Перед тем как закончить нашу передачу, Александр Исаевич, есть ли вопрос, который телезрители вам не поставили, но на который вам хотелось бы ответить?

Да нет, можно много говорить и много вопросов ещё можно задать, но... Сегодня некоторые зрители тянули меня на политические вопросы. Мы не должны всегда оставаться в политической плоскости, политическая плоскость - это убогая плоскость, в ней есть "лево", есть "право", в ней нет высоты и глубины. Никогда ещё никакое партийное направление не давало великих человеческих решений. Кризис нашего мира гораздо сложней. И, сидя сегодня здесь, я, как писатель, честно говоря, ожидал вопросов, гораздо более глубоких по смыслу, а слышал какие-то... "антикоммунистический концерт", какие-то "муниципальные выборы"... даже стыдно. Я допускаю, что эти вопросы ожидаемые там где-то лежат, но они утонули в массе и нельзя им пробиться. Если мы говорим о наших страданиях и это вдруг оказывается политикой - это не наша вина. Мы хотели жить, просто жить, а нашу жизнь скрутили, - вот откуда берётся политика! Конечно, хотелось бы говорить о процессах духовных. Нынешнее положение Запада - не только политический кризис, гораздо глубже. Это - духовный кризис давностью лет в 300. Этот кризис оттого, что мы в позднем Средневековьи бросились в материю, мы захотели иметь много предметов, вещей, жить для всего этого телесного, а нравственные задачи забыли, и поздним, поздним ударом это нам отозвалось.

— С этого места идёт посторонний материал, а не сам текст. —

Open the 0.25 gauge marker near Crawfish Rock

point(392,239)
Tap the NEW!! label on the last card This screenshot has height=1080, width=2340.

Выступление по французскому телевидению (9 марта 1976). - Выступление следовало непосредственно за показом фильма "Один день Ивана Денисовича" и состояло в ответах на вопросы телезрителей программы "Les dossiers de l'ecran", которые они задавали по телефону. Множество вопросов сортировалось группой сотрудников, часть вопросов ставил ведущий. Интервью вызвало официальный советский протест. По-французски изложение и выдержки в "Monde", 11.3.1976; по-немецки - в "Neue Zurcher Zeitung", 12.3.1976. По-русски текст впервые напечатан в Вермонтском Собрании, т. 10, с. 293.